Third, there is sufficient circumstantial evidence to raise a genuine factual dispute about whether the Department's three proffered reasons for terminating Perez were pretextual attempts to conceal its true motive for terminating her: the extramarital affair with Begley. The defendants claim that Perez was terminated for three reasons unrelated to her sexual conduct: (1) she did not get along well with other female officers; (2); the Department received a complaint from a domestic violence victim about Perez's conduct during a service call; and (3) she displayed a “bad attitude” in an interaction with a superior about a potential shift trade. Based on the evidence that Walstad and Moore morally disapproved of Perez's sexual conduct, and the speed with which these unrelated employment issues were “discovered” immediately after the IA investigation revealed Perez's affair, a reasonable factfinder could conclude that all three reasons were pretexts for an impermissible motive. Cf. Stegall v. Citadel Broad.
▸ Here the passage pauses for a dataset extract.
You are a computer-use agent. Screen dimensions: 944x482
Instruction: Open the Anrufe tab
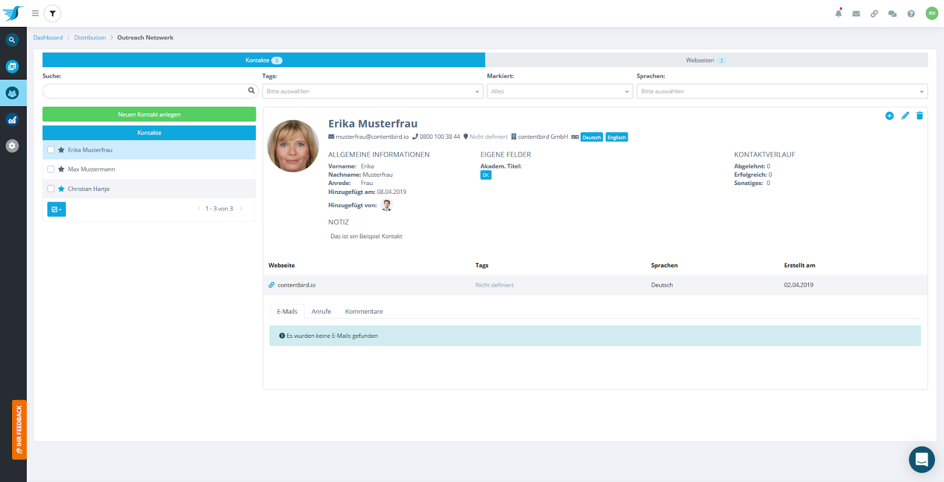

Co., 350 F.3d 1061, 1069 (9th Cir. 2003), as amended (Jan. 6, 2004) (“Temporal proximity between protected activity and an adverse employment action can by itself constitute sufficient circumstantial evidence of retaliation in some cases.”).
Prior to Leah Begley's June 6, 2012 letter informing the Department of the extramarital affair, Perez had been employed for approximately six months and received positive performance evaluations. From June 14 to June 21, Lieutenant Bergstrom conducted an IA investigation into Leah Begley's allegations about Perez's sexual conduct. Based on Lieutenant Bergstrom's investigation, Lieutenant Walstad recommended sustaining charges of “Conduct Unbecoming” and “Unsatisfactory Work Performance” against Perez and Begley in a memorandum, which specifically referenced the fact that “[b]oth officers are married and have young children.” The memorandum criticized Perez's relationship with Begley as “unprofessional,” and noted that it “reflect[ed] unfavorably upon the Roseville Police Department and its members” because it was “secret.” Notably, Walstad later testified to his “personal feelings” that the affair was “inappropriate” because of Perez's and Begley's marital and familial status. The charges were then sustained in Captain Moore's August 15 memorandum, 6 and Moore issued a written reprimand based on these charges to Perez on August 23. Moore also recommended to Chief Hahn that Perez be terminated on the basis of the charges. On September 4, a hearing was held before Hahn on Perez's appeal from the reprimand. Perez was terminated at the close of this hearing, and Chief Hahn declined to provide a reason.
Meanwhile, all three of the Department's now-proffered reasons—all unrelated to on- or off-duty sexual conduct—arose after the conclusion of the IA investigation, over the course of approximately eight weeks. Based in part on this temporal proximity, a reasonable jury could infer that these three reasons were a pretext for Perez's termination. Cf. Yartzoff v. Thomas, 809 F.2d 1371, 1376–77 (9th Cir. 1987) (finding that, after years of positive reviews, plaintiff receiving his first sub-average performance rating only three months after filing an administrative complaint against employer was probative of pretext in retaliation case).
Furthermore, there is circumstantial evidence that each of the Department's proffered reasons is independently “unworthy of credence.” Cf. Chuang v. Univ. of Cal. Davis, Bd. of Trustees, 225 F.3d 1115, 1127 (9th Cir. 2000) (Title VII plaintiff “can prove pretext ․ indirectly, by showing that the employer's proffered explanation is ‘unworthy of credence’ because it is internally inconsistent or otherwise not believable”). First, regarding Perez's alleged inability to get along with her female coworkers, Perez testified that she never worked with any female officers besides Sergeant Morris and Lieutenant Richardson. Also, this complaint was made only after her affair became known.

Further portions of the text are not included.